Discussion in 'The Projects Forum' started by aac9876, Jul 5, 2008.
how common is it for an ac gfi outlet,120,kitchen area, to actually go bad and need to be replaced??
Fairly common, unfortunately.
The good ones will simply fail to put out any juice when they go bad. The cheap ones will still "work," but will offer zero protection.
I had to replace GFCI outlets every couple of years in our former residence; they'd just die. I've had one or two die here at the new place over the last 5 years or so.
Wow, now this is scary. I caught hell all last week over on another forum about my clothes dryer on the back porch, and lack of GFI protection. The dryer gets wet when it rains (don't use it then), sits on a bare concrete slab, never gotten even a tingle off it. Worst is the static shocks in the winter. Anyway, the outlet box caught on fire little over a week ago, and had to replace it and the dryer's power cord. The new cord was long enough to move the outlet inside the house, so should get wet and burn again.

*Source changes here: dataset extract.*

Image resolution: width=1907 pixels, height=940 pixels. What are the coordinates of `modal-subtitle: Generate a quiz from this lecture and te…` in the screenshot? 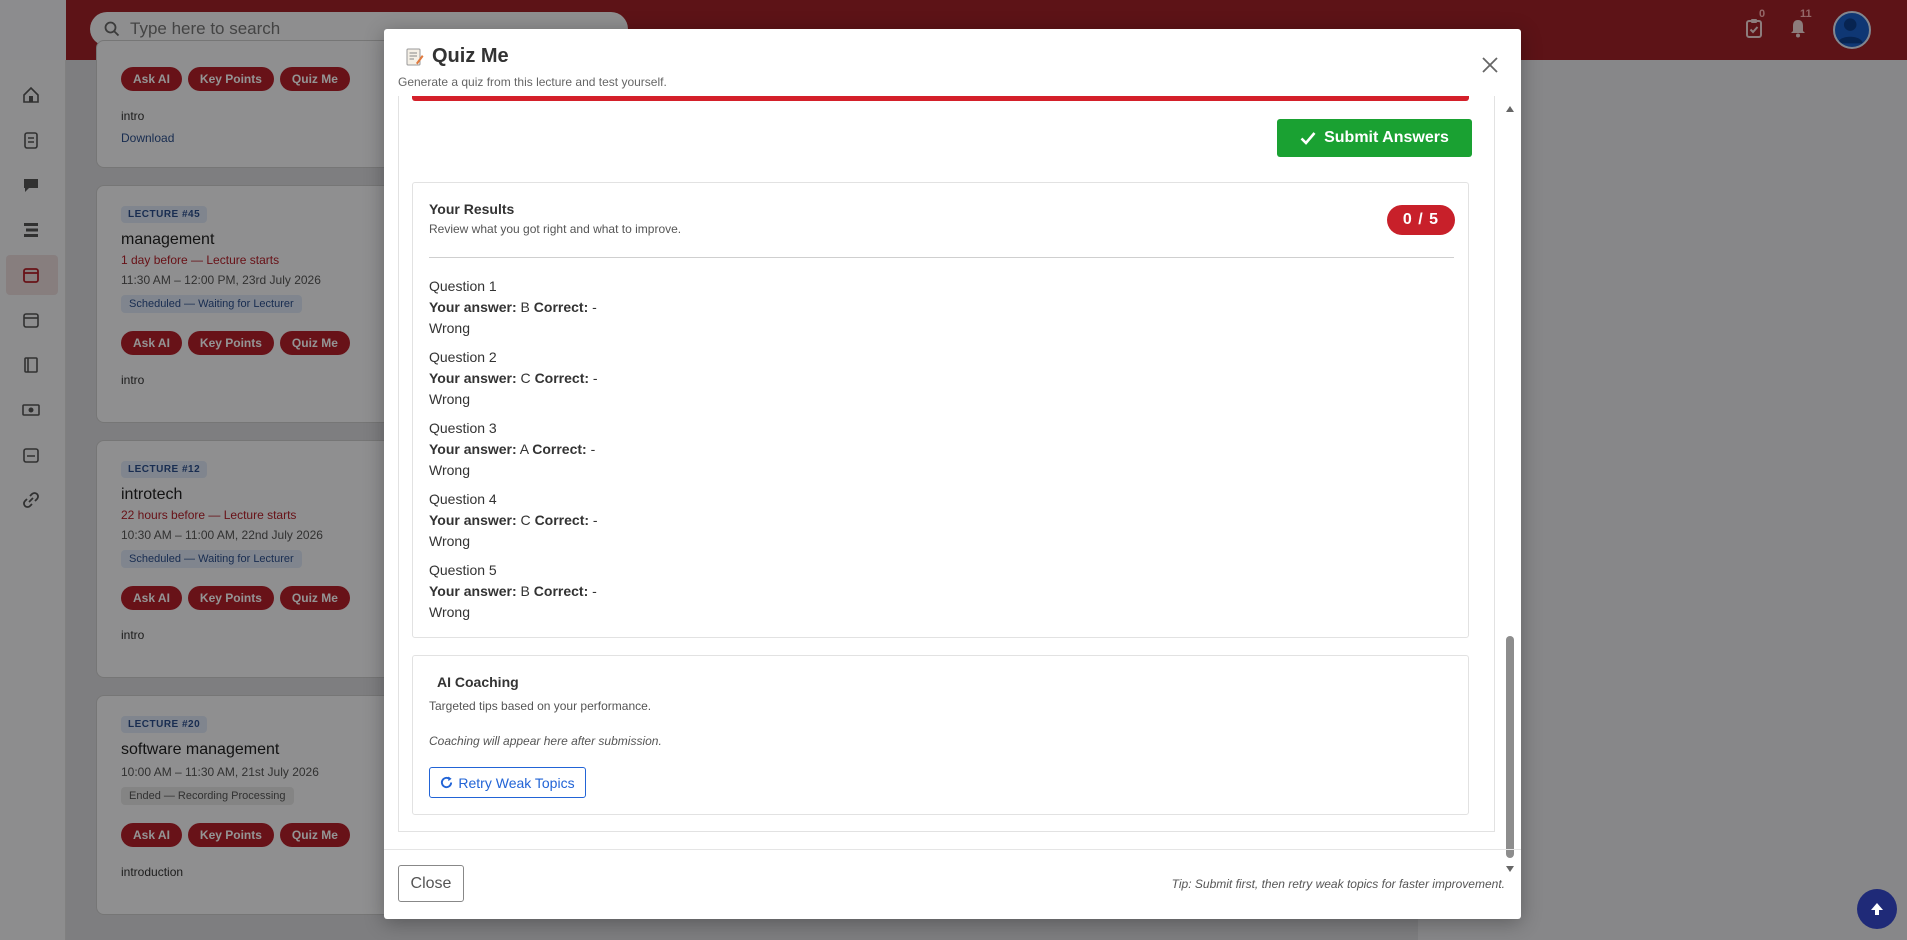 It's located at (532, 82).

Strange thing was that I wired this up myself about 14 years ago, with no clue about 220, other then it's really unpleasant. I used two hots and a ground off the buss, no neutral (like the water heater and kitchen stove), didn't understand it, but it worked. It's been out there through hurricanes, and catches fire during a very light drizzle... Never know about these things.
Would never have guess there was such a high rate of failure in GFI protection from what I was being told. Kind of glad I just kept with the old wiring, and rely on my deep respect of things that shock. Seems like kind of a false sense of security, kind of like seatbelts in cars. Might reduce injury, or save your life, but no excuse to be reckless, because it most likely will have no effect at all...
Well, you CAN get reliable GFCI equipment. GFCI circuit breakers that go in the electrical panel.
One big objection to the GFCI breakers is that they are far more expensive than the GFCI outlets. There's also the "convenience factor" of having the test/reset buttons and indicator right at the outlet.
With your dryer hook-up, you didn't have a neutral line, nor was it really needed - just L1, L2 and ground for the chassis. If L1 or L2 shorted to ground, the breaker would've tripped. But, it's reall not a good idea to have such appliances (and power connections) set up outdoors. There ARE receptacles/covers that are approved for outdoor use, but they're expensive. Yours probably got corroded with the exposure to the weather, and overheated due to the high resistance connection.
GFCI equipment has improved greatly in the past decade. Newer GFCI outlets will not provide any power if they are hooked up wrong, or if they eventually fail. Many include a convenient LED to show when they are working.
Also, the price of GFCI breakers is now almost as low as that of GFCI outlets.
Very interesting - last time I checked at the big orange hardware store (several years ago), they wanted around $45 for a 15A Square D GFCI breaker for a QO load center. Guess I'll have to check next time I'm at a hardware store.
Just remembered I could check prices online.
QO, 20 Amp Single Pole Ground Fault Circuit Breaker Model 52232, $57.72
But, this is good quality stuff. They regularly test their products to orders of magnitude higher than the ratings, to see what might break, and how they can improve them. I toured the Lexington KY plant quite a while back; they had an impressive operation going on there..
I'd be upset if a $45 breaker failed in just a couple of years. My whole fire damage repair cost me $31.68. Oh well, I guess for some, peace of mind is priceless...
Breakers can also be more intimidating to change out than outlets. The only real advantage I can think of for using a GFCI breaker instead of a GFCI outlet is the certainty of getting the whole circuit protected. The outlet will only protect from ground faults from it's own location outward - and then only if connected to do so.